Marc Emery was convicted of possession of marijuana for purpose of trafficking, trafficking marijuana and possession of proceeds of crime more than $5,000. They were required to pay fines ($150,000 and a $45,000 victim surcharge) and placed on two year probation.
After a guilty plea, the couple was convicted of drug related charges on December 18, 2017, fined and placed on two years probation. Three other individuals were also convicted of drug-related charges. The couple had claimed that the operation of pot shops was a form of civil disobedience, but Justice Leslie Chapin ruled as follows: "No doubt there were pro social motivations that were behind the actions, but at the same time, I have to recognize that much profit was made".

==In the media==
Since 2004, Emery has been featured in the mainstream media. She has had many letters to the editor published in newspapers across Canada, and has written for the National Post, Huffington Post, and The Guardian UK. Her activism has led to hundreds of interviews on local, provincial and national television and radio.

Emery has been interviewed and profiled in newspapers and magazines in the United States and Canada, including Maclean's magazine, Fresh Magazine, Elle Canada magazine, the Globe and Mail, National Post, and the Georgia Straight.

From 2013 to 2014, Emery was a regular participant on the Global TV's BC1 channel show "Unfiltered" with Jill Krop, providing opinions on a wide range of current events and news stories.

==Political career==
Emery regularly comments on issues beyond legalization, usually through her Twitter account. She advocates for non-violence, tax spending reform, electoral reform, environmental awareness, policing and prison reform, and affordable education.
She ran for provincial office as a B.C. Marijuana Party candidate in 2005, and again in a 2008 by-election.

She ran as a candidate for the BC Green Party in the May 2009 election, coming in third, losing to Liberal Party member Kash Heed. During the campaign, she was the BC Green Party's Policing and Crime Critic, and was elected as a Director-At-Large at the 2010 BC Green Party Annual General Meeting. She ran again in the 2013 general election for the BC Green Party in Vancouver-West End, finishing with 11.39% of the vote.

Emery unsuccessfully filed her intention to seek the nomination for the Liberal Party in the riding of Vancouver East, held in Parliament by NDP MP Libby Davies, who announced she would not run in the 2015 federal election.

######

== Work order 1 ==
Answer these from the Emery passage, one line each:
(a) On which show did Emery appear regularly from 2013 to 2014?
(b) Who defeated her in the May 2009 election?
(c) What share of the vote did she receive in Vancouver-West End in 2013?
== Work order 2 ==
Please turn the paragraph of the Emery passage that begins "She ran as a candidate for the BC Green Party" into a short list that keeps its main facts.
== Work order 3 ==
Continue the Emery passage after its final sentence.
The material that comes after this has no connection to the Emery passage.

######

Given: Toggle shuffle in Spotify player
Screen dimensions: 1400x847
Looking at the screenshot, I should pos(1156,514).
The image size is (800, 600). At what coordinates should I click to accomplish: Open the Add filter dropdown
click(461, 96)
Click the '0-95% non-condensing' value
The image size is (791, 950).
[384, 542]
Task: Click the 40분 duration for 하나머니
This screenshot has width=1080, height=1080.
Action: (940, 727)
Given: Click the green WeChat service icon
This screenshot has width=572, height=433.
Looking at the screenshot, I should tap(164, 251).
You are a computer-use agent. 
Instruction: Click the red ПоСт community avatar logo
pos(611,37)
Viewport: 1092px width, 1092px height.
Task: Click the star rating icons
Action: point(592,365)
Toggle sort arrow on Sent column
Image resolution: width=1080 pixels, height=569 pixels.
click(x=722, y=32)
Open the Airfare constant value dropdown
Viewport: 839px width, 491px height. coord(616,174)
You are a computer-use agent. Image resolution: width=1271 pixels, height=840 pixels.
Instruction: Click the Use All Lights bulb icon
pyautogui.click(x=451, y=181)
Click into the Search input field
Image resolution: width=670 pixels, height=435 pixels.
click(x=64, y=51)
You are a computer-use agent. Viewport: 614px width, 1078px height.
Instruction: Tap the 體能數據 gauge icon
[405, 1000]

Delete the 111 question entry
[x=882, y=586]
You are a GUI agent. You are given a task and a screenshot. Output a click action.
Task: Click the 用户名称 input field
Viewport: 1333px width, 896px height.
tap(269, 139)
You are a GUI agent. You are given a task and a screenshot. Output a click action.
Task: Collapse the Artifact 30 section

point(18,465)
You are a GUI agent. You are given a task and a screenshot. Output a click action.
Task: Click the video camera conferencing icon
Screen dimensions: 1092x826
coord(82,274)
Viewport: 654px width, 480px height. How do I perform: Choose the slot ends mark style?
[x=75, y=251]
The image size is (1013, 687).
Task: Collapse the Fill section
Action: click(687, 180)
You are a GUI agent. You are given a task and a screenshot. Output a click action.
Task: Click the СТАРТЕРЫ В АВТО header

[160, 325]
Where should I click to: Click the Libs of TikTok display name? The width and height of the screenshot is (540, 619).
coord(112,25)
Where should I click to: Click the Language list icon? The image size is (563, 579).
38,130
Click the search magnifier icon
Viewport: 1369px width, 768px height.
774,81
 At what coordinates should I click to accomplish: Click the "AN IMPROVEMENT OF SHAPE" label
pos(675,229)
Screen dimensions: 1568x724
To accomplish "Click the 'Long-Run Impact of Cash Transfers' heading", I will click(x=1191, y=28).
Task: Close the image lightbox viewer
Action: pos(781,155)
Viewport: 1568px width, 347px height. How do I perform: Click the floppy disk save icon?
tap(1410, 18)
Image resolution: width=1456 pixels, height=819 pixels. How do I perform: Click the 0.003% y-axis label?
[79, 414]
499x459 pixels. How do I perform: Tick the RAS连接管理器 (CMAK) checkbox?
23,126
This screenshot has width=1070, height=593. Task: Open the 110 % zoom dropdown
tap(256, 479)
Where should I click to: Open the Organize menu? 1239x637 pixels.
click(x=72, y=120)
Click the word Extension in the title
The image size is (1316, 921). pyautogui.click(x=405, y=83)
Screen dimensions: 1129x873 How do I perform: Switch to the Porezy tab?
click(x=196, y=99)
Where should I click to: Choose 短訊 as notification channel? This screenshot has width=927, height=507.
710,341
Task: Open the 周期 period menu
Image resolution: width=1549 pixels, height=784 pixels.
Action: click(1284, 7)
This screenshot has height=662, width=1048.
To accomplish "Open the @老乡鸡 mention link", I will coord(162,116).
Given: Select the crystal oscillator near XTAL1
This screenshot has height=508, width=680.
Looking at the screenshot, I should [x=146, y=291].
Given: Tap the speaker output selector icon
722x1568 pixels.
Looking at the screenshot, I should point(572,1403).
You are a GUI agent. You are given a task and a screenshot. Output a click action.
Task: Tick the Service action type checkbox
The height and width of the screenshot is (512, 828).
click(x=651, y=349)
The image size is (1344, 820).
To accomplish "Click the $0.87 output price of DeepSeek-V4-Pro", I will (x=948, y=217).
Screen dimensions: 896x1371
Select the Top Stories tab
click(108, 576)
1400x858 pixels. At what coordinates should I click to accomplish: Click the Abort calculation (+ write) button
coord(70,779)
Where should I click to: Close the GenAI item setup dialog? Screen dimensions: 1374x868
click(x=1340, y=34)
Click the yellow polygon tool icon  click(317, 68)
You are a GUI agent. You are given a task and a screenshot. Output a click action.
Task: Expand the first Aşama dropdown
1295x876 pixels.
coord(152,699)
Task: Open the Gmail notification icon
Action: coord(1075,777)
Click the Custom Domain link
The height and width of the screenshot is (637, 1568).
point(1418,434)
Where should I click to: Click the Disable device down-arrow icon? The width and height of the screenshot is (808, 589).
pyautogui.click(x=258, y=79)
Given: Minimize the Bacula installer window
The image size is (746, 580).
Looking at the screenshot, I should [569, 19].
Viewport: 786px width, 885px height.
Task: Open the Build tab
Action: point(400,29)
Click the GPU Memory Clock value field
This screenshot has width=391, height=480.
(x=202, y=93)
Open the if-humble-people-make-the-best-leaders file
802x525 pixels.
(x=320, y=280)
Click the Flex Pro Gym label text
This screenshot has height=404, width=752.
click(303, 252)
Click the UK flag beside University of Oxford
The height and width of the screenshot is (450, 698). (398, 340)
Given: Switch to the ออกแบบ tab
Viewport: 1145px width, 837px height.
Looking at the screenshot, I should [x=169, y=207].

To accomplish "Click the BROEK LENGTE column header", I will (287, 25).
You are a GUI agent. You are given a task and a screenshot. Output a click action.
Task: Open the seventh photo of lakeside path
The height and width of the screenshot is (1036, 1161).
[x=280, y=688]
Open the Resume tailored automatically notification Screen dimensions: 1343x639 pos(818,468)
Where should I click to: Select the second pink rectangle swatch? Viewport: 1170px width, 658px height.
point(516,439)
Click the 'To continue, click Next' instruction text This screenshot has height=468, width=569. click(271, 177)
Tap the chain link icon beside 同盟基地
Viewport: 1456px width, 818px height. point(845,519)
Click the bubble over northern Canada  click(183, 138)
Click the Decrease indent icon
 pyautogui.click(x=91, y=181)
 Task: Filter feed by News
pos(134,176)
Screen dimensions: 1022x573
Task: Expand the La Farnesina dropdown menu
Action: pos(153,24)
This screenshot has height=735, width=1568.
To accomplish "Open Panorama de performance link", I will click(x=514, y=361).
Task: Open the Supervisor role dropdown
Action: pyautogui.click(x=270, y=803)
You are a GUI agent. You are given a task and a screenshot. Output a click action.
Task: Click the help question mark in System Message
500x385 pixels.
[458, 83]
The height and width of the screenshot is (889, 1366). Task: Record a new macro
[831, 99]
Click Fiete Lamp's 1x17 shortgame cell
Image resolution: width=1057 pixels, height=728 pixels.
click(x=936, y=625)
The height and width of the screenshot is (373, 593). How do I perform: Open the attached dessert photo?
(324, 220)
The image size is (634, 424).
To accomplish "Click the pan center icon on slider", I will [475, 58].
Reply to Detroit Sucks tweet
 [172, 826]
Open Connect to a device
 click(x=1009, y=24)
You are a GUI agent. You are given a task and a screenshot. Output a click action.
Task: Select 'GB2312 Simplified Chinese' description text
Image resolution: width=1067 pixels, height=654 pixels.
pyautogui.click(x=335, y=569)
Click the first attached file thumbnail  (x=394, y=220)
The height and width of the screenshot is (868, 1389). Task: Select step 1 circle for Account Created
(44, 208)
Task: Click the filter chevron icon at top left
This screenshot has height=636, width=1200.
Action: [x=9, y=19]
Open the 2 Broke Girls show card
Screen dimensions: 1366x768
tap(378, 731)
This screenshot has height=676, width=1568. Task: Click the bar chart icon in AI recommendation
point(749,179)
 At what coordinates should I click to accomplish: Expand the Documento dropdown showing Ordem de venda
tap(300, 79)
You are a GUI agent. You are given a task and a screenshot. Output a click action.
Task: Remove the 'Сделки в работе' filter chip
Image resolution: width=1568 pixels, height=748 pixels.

######

== Task response 1 ==
(a) "Unfiltered" with Jill Krop, on Global TV's BC1 channel
(b) Kash Heed, a Liberal Party member
(c) 11.39%

== Task response 2 ==
- Ran for the BC Green Party in the May 2009 election and came third, behind Liberal Kash Heed.
- Served as the party's Policing and Crime Critic during that campaign.
- Elected Director-At-Large at the party's 2010 Annual General Meeting.
- Ran again for the BC Green Party in Vancouver-West End in the 2013 general election and won 11.39% of the vote.

== Task response 3 ==
==Electoral record==

v; t; e; 2013 British Columbia general election: Vancouver-West End
Party: Candidate; Votes; %; ±%; Expenditures
New Democratic; Spencer Chandra Herbert; 10,755; 56.81; +0.30; $80,612
Liberal; Scott Harrison; 5,349; 28.25; −4.40; $27,424
Green; Jodie Emery; 2,156; 11.39; +2.38; $3,295
Libertarian; John Clarke; 446; 2.36; +1.24; $250
No Affiliation; Ronald Guillermo Herbert; 132; 0.70; –; $361
Work Less; Mathew David Kagis; 94; 0.50; –; $250
Total valid votes: 18,932; 100.00; –
Total rejected ballots: 112; 0.59; +0.05
Turnout: 19,044; 50.64; +0.71
Registered voters: 37,609
Source: Elections BC

2009 British Columbia general election: Vancouver-Fraserview
Party: Candidate; Votes; %; ±%; Expenditures
Liberal; Kash Heed; 9,549; 49.29; +1.49; $105,420
New Democratic; Gabriel Yiu; 8,801; 45.43; +3.00; $97,038
Green; Jodie Emery; 904; 4.67; -1.97; $8,279
Refederation; Andrew Stevano; 118; 0.61; –; $260
Total valid votes: 19,372; 99.10
Total rejected, unmarked and declined ballots: 175; 0.90
Turnout: 19,547; 51.09

British Columbia provincial by-election, October 29, 2008: Vancouver-Fairview Resignation of Gregor Robertson
| Party | Candidate | Votes | % | Expenditures |
|  | New Democratic | Jenn McGinn | 5,752 | 46.98 | $70,030 |
|  | Liberal | Margaret MacDiarmid | 4,936 | 40.32 | $92,092 |
|  | Green | Jane Sterk | 900 | 7.35 | $7,773 |
|  | Conservative | Wilf Hanni | 489 | 3.99 | $6,886 |
|  | Marijuana | Jodie Emery | 166 | 1.36 | $430 |
| Total valid votes |  |  | 12,243 | 99.76 |
| Total rejected, unmarked and declined ballots |  |  | 29 | 0.24 |
| Turnout |  |  | 12,272 | 26.93 |

== Personal life ==
Jodie Emery married Marc Emery in 2006, divorcing on their 15th anniversary in 2021. They had been separated from approximately 2017.